0
0
Data Analysis Pythondata~5 mins

Polynomial features in Data Analysis Python - Time & Space Complexity

Choose your learning style9 modes available
Time Complexity: Polynomial features
O(n * m^2)
Understanding Time Complexity

We want to understand how the time to create polynomial features grows as the input data size and feature count increase.

How does the work change when we add more data or more features?

Scenario Under Consideration

Analyze the time complexity of the following code snippet.

from sklearn.preprocessing import PolynomialFeatures

poly = PolynomialFeatures(degree=2, include_bias=False)
X_poly = poly.fit_transform(X)

This code creates new features by combining original features up to degree 2 for each data point.

Identify Repeating Operations

Identify the loops, recursion, array traversals that repeat.

  • Primary operation: Generating all combinations of features up to degree 2 for each data point.
  • How many times: For each of the n data points, the code creates about m + m(m+1)/2 new features, where m is the number of original features.
How Execution Grows With Input

As the number of data points (n) grows, the work grows linearly because each point is processed once. But as the number of features (m) grows, the number of new features grows roughly with the square of m.

Input Size (n)Approx. Operations (for fixed m=10)
10~10 * (10 + 55) = 650
100~100 * 65 = 6,500
1000~1000 * 65 = 65,000

Pattern observation: Operations grow linearly with data points but quadratically with features.

Final Time Complexity

Time Complexity: O(n * m^2)

This means the time grows linearly with the number of data points and roughly with the square of the number of features.

Common Mistake

[X] Wrong: "The time only depends on the number of data points, not the number of features."

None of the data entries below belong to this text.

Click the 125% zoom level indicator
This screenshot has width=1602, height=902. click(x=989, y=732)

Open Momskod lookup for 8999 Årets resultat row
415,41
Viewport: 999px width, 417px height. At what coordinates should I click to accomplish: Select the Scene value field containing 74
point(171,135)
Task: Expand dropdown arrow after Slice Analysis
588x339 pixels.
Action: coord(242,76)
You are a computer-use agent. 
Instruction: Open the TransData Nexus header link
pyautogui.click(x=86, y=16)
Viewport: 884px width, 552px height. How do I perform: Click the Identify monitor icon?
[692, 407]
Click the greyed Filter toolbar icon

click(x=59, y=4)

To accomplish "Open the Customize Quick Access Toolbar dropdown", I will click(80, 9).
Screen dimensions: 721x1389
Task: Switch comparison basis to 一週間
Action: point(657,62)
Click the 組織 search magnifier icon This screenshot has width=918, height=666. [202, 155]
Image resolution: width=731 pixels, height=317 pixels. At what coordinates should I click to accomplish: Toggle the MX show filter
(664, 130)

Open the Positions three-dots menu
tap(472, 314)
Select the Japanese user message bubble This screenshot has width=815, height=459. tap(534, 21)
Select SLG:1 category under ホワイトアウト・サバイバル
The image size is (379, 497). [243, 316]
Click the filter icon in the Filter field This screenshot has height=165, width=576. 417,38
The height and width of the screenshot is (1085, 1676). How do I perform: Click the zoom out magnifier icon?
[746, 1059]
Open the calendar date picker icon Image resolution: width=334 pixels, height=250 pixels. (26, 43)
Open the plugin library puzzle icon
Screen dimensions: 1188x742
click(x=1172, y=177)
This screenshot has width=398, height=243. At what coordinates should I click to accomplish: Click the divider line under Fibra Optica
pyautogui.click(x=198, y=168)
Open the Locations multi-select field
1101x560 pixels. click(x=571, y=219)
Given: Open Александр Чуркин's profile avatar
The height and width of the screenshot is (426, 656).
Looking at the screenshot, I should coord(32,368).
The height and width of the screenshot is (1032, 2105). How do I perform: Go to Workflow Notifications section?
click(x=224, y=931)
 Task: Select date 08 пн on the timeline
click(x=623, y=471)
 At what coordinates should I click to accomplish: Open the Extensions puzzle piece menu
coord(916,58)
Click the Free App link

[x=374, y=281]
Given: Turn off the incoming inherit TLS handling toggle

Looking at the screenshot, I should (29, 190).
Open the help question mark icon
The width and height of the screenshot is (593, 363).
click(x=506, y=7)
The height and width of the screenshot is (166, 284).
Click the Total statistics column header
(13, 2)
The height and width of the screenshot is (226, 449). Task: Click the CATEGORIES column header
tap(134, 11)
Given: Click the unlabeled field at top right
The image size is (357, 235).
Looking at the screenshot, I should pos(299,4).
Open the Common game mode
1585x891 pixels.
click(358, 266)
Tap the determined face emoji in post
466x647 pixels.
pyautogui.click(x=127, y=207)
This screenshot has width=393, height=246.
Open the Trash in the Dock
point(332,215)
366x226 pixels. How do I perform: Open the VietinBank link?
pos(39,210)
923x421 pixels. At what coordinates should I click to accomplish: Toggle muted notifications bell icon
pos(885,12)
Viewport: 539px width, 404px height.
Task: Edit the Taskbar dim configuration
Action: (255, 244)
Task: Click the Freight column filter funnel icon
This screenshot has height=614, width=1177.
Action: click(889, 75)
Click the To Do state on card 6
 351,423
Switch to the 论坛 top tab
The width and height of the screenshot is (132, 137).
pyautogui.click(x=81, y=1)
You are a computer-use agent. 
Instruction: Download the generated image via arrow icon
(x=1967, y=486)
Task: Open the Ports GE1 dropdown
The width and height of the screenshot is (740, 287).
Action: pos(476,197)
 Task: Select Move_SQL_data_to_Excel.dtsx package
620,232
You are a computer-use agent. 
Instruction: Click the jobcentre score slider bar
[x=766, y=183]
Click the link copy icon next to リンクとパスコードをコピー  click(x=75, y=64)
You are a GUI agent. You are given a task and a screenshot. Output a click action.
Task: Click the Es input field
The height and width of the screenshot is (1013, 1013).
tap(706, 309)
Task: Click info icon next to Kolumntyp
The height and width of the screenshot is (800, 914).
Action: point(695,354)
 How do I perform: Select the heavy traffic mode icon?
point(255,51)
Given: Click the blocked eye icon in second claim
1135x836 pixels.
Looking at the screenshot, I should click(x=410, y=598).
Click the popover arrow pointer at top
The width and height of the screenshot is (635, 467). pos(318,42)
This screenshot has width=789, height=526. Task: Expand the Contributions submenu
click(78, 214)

[OK] Correct: Because polynomial features combine original features, the number of new features grows quickly with more original features, increasing the work.

Interview Connect

Understanding how feature transformations affect time helps you explain trade-offs clearly and shows you can think about scaling data processing steps.

Self-Check

"What if we increased the polynomial degree from 2 to 3? How would the time complexity change?"